EXERCISE PROMPT: Please report how many lines of the data include the word "Toggle", with the number as the entire reply.

RECORDS FOR PROCESSING: Begin

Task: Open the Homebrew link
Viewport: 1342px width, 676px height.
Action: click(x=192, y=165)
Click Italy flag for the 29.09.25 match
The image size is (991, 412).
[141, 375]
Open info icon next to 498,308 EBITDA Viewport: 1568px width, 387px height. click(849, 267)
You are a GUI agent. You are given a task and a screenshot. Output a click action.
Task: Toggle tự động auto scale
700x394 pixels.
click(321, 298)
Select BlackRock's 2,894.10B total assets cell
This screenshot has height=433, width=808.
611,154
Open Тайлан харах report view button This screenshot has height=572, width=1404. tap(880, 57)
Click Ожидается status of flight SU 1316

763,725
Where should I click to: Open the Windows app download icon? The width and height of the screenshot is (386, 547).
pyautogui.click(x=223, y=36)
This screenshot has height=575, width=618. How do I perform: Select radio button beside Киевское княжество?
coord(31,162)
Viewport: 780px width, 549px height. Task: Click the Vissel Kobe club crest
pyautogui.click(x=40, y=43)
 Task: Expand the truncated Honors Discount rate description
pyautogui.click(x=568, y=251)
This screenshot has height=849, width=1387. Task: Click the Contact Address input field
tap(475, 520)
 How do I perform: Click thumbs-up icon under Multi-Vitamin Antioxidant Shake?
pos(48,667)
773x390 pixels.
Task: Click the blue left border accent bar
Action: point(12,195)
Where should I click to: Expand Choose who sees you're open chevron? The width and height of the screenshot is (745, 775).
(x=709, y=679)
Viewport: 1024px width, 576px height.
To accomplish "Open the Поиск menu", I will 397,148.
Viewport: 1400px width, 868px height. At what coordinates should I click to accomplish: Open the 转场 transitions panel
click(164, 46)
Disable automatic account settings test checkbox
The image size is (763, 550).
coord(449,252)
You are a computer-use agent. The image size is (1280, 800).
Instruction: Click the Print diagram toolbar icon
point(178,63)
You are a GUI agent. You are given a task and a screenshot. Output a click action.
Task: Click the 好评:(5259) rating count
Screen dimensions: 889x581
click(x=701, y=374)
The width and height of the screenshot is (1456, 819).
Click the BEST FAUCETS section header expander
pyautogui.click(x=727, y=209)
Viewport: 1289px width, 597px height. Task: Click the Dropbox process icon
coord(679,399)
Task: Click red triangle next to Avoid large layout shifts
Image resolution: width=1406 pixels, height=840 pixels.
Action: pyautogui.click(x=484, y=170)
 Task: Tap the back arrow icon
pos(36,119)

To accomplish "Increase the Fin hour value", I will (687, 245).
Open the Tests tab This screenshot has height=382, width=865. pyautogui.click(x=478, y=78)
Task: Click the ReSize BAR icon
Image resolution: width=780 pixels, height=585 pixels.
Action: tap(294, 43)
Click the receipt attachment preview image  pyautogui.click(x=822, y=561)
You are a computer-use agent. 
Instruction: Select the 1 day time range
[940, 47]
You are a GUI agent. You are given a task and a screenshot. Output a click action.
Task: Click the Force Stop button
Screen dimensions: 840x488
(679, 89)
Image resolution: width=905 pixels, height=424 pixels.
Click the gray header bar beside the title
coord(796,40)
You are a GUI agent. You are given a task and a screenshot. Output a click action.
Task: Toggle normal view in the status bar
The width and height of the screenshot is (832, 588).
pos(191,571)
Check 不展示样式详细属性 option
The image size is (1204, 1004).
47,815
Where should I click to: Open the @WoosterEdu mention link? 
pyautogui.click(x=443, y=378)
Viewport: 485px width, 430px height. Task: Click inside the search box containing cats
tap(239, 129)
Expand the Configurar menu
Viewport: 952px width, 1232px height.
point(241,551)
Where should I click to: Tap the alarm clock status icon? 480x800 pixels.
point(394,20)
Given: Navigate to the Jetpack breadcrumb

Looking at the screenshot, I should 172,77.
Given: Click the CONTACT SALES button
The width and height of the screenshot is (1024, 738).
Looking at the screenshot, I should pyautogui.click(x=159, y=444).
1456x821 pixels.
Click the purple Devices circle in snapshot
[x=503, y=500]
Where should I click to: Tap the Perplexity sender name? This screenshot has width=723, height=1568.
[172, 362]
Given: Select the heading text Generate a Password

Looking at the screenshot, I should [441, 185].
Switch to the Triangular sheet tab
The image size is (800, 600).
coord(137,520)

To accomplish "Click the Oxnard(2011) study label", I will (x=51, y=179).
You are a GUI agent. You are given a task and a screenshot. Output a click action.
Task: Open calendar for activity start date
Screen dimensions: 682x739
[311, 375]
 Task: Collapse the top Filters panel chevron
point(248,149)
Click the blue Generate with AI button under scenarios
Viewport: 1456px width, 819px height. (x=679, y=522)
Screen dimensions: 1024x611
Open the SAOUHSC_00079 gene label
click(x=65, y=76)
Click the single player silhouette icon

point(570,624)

RECORDS FOR PROCESSING: End

WRITTEN RESPONSE: 2